**POR HACER:**
Transcribe tal cual las líneas de los registros que van desde la que contiene "Search (736, 776)" hasta el final de los registros, con ambos extremos incluidos.

**LISTADO DE DATOS:**
☆ ☆ ☆ ☆ ☆ ☆ ☆
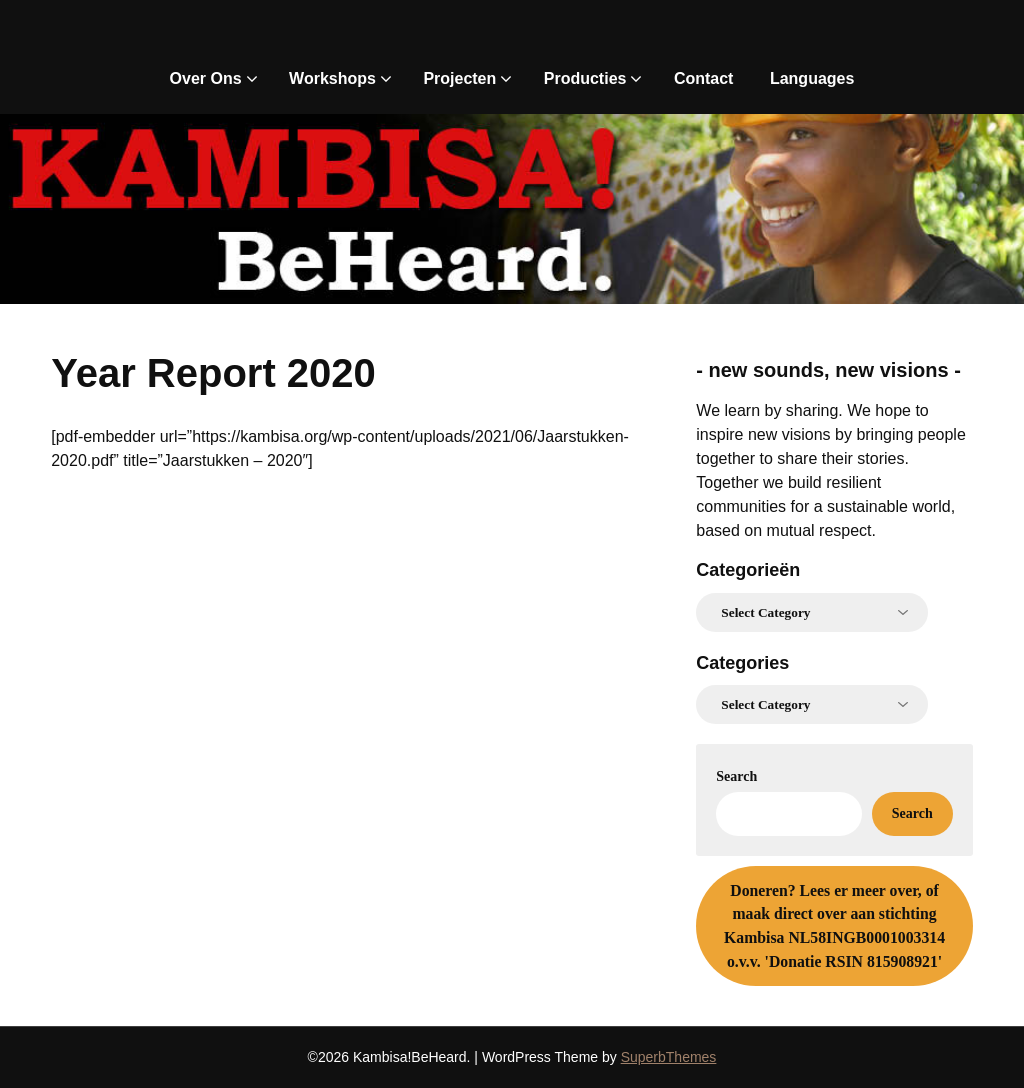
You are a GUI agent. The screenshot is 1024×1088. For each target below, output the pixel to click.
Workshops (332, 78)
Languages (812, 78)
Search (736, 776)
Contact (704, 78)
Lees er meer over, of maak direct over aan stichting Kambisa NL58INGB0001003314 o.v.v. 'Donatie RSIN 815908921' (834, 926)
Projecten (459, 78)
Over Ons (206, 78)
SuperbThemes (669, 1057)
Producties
☆ ☆ ☆ ☆ ☆ ☆ ☆
**RESPUESTA DEL EJERCICIO:**
Search (736, 776)
Contact (704, 78)
Lees er meer over, of maak direct over aan stichting Kambisa NL58INGB0001003314 o.v.v. 'Donatie RSIN 815908921' (834, 926)
Projecten (459, 78)
Over Ons (206, 78)
SuperbThemes (669, 1057)
Producties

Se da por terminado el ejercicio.